Solar-panel imports from China said to face U.S. trade complaint

Solar manufacturers including a unit of SolarWorld AG (SWV) are preparing a U.S. trade complaint against China, as they seek to counter low-cost, subsidized imports, according to people familiar with the matter.

The case, which would be filed at the Department of Commerce and the U.S. International Trade Commission in Washington, would be one of the largest targeting China, with political implications as both nations race to develop clean- energy technologies.

The companies say that China’s subsidies to solar companies violate global trade rules and provide those manufacturers with an unfair advantage, according to the people, who spoke yesterday on condition of anonymity because no complaint has yet been filed.

“We are actively conversing with our federal contacts in seeking help on how to prevent China from decimating another U.S. industry,” Ben Santarris, a spokesman for SolarWorld Industries America Inc. in Hillsboro, Oregon, said in an interview. He declined to discuss a possible filing.

In the first seven months of this year, China shipped $1.4 billion of solar panels to the U.S., more than the $1.2 billion of panels it sent in all of 2010, according to U.S. International Trade Commission data. Imports from South Korea, the Philippines and India also jumped.

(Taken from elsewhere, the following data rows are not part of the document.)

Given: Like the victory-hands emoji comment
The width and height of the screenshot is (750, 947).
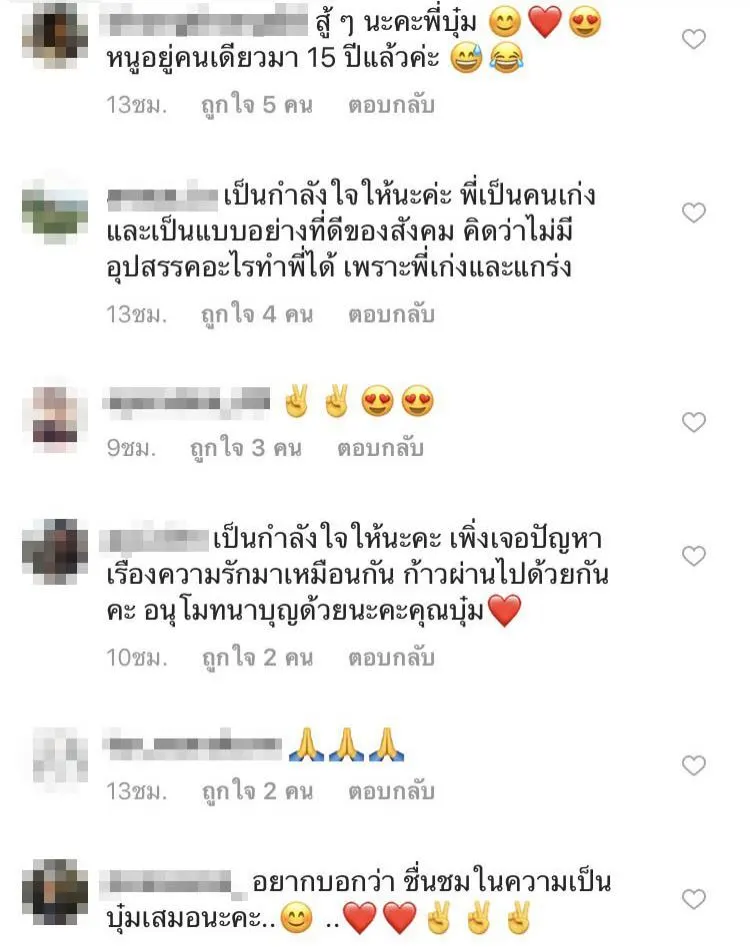Looking at the screenshot, I should [693, 422].
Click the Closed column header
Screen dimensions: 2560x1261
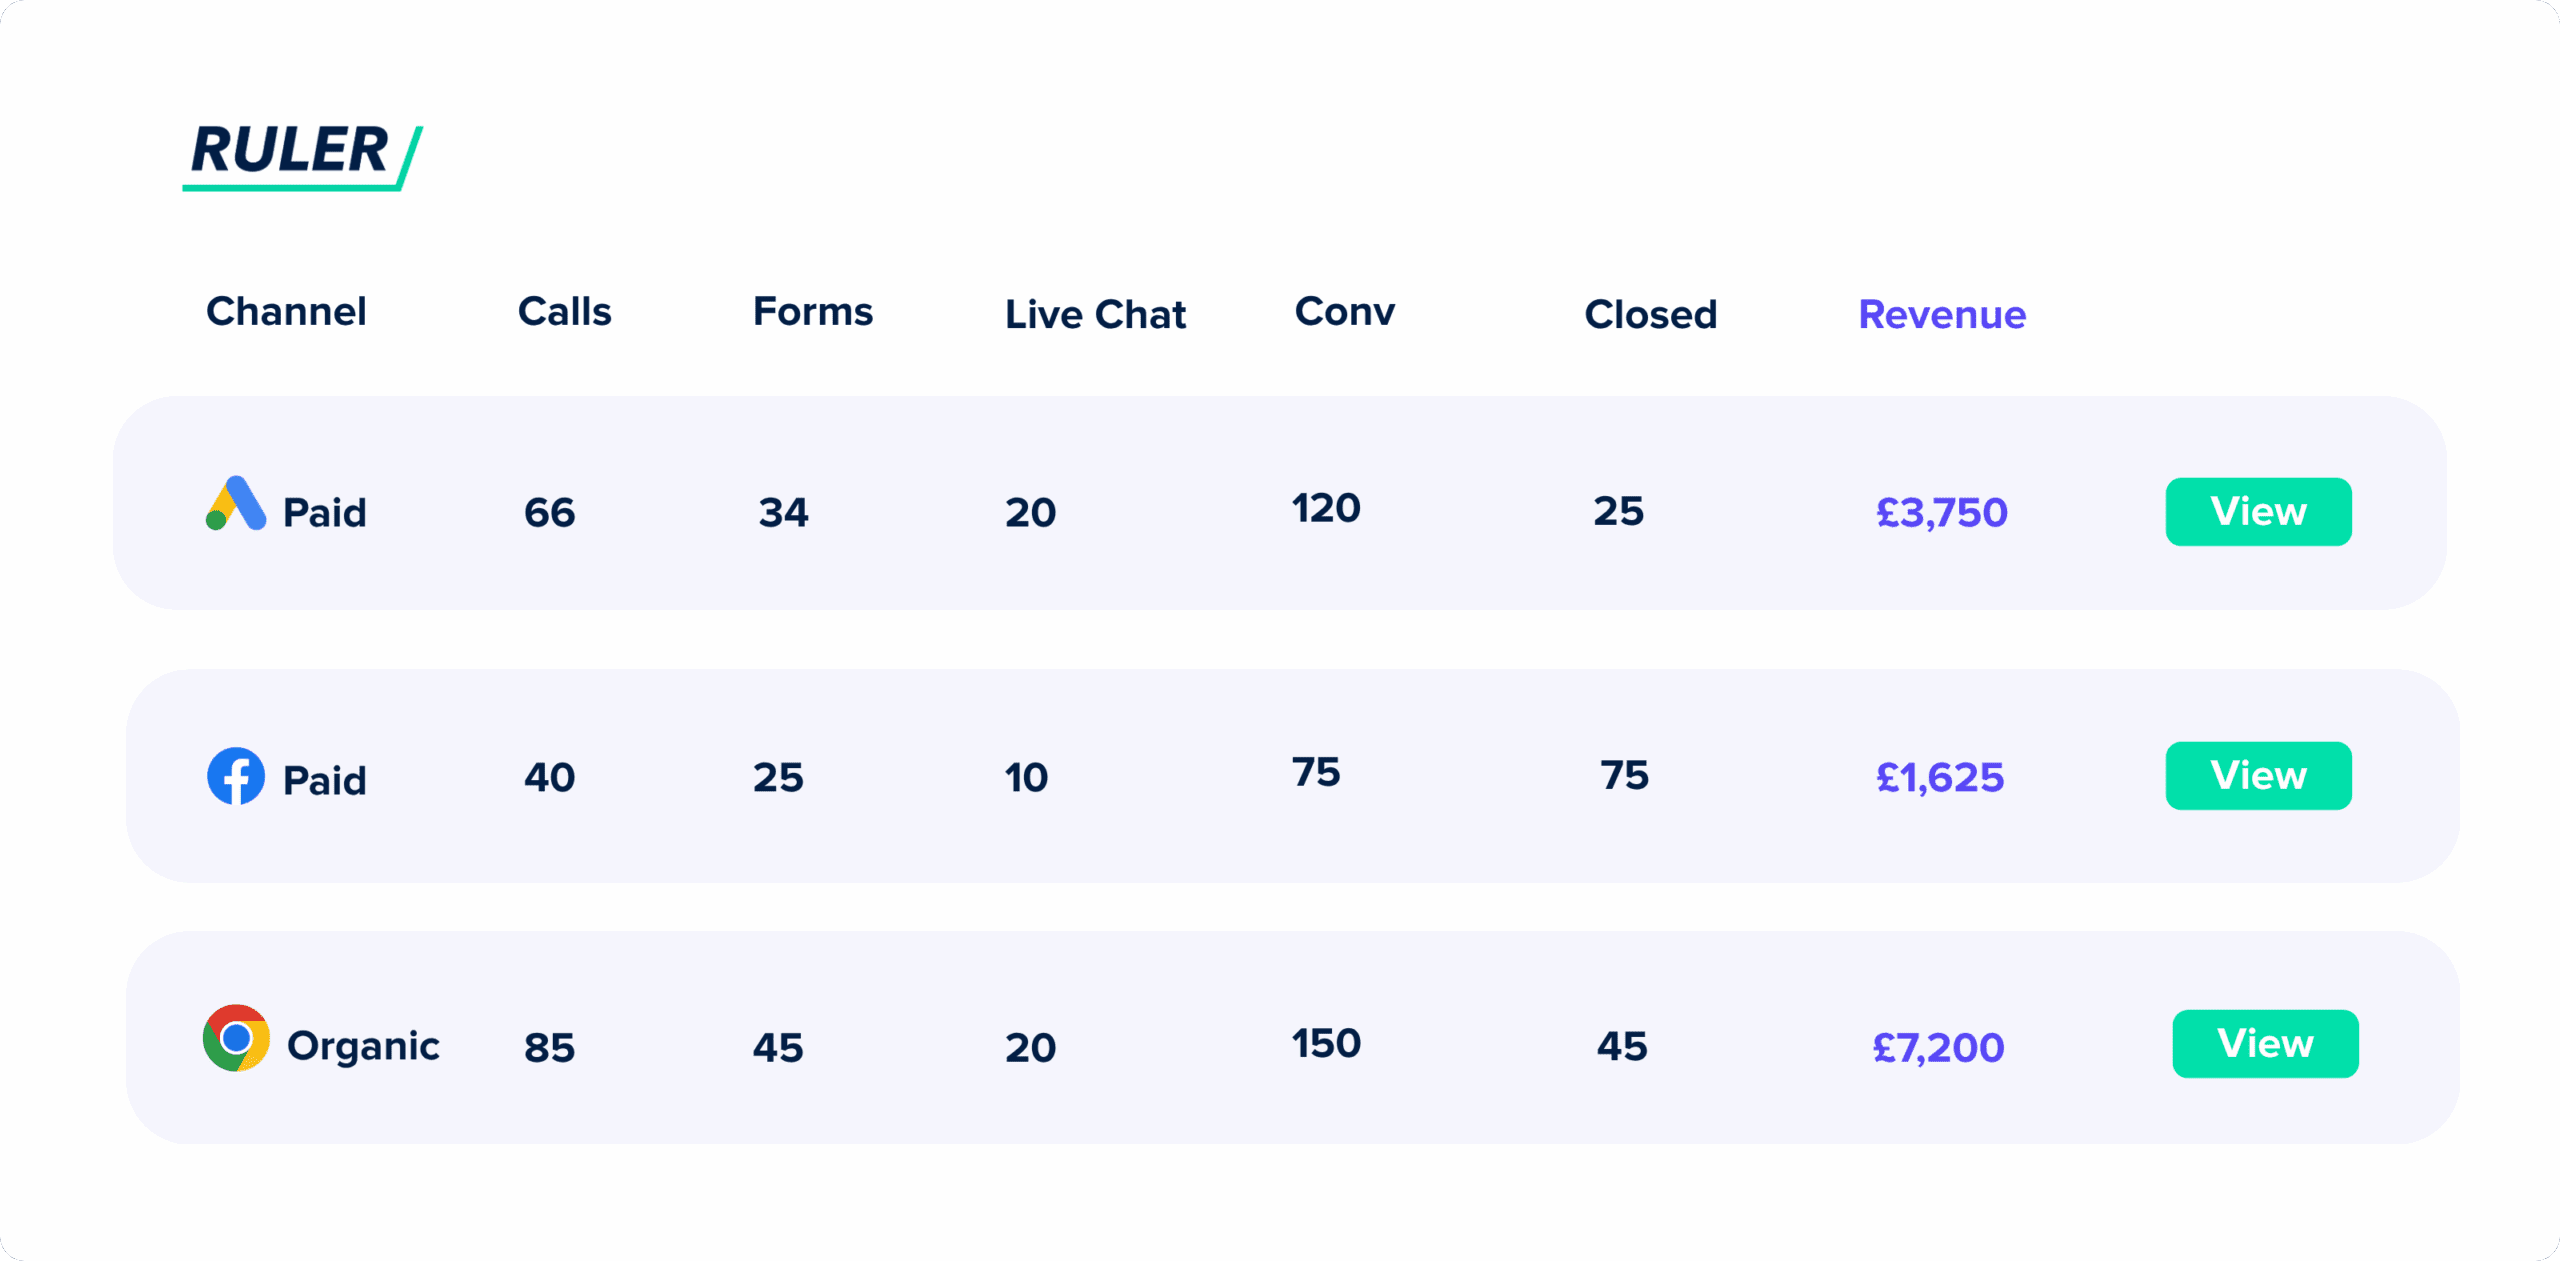point(1651,315)
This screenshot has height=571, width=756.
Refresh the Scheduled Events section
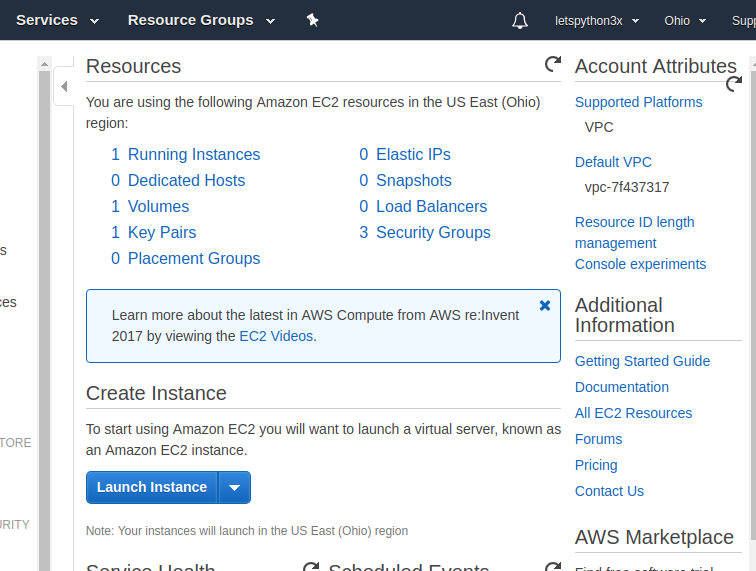click(x=552, y=566)
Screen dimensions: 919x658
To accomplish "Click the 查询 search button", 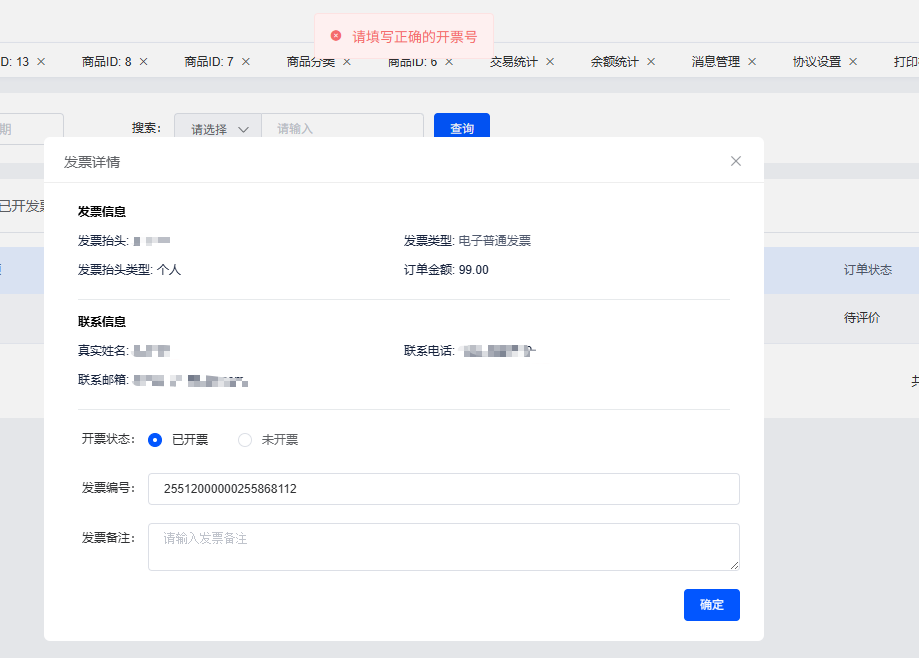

The collapse this month of Solyndra LLC, a California maker of solar panels that had $535 million in U.S. loan guarantees, has renewed demands from U.S. lawmakers and union leaders that the Obama administration pursue unfair-trade complaints against China for out-sized subsidies to its clean-energy companies.

China’s position

“The environment-friendly green-technology policies introduced by the Chinese government are for the purpose of energy protection and ensuring sustainable development,” Wang Baodong, the spokesman for the Chinese Embassy in Washington, said in October.

The volume of imports from China sped up as prices fell. China sent more solar panels to the U.S. in July of this year than in all of 2010, according to U.S. Department of Commerce data supplied by SolarWorld.

“The American solar industry is facing unparalleled challenges, and without the leadership of your administration this industry may disappear,” Senator Ron Wyden, an Oregon Democrat, said in a Sept. 8 letter urging President Barack Obama to initiate a countervailing duty case against imports from China or to file a case at the World Trade Organization.

Credit provided

China provided $30 billion in credit to its biggest solar manufacturers last year, about 20 times the U.S. effort, Jonathan Silver, executive director of the Energy Department’s loan program, told a congressional panel Sept. 14.

SolarWorld Industries America, which is lobbying lawmakers such as Wyden to help protect its 1,000 jobs in Oregon, is owned by SolarWorld AG of Bonn, the biggest German maker of solar modules. The company said Sept. 2 that it was cutting almost 200 jobs at its facility in Camarillo, California.

“There is no cost advantage in China,” Santarris said. “But it is difficult for a Western company to compete with a centrally planned economy in China.”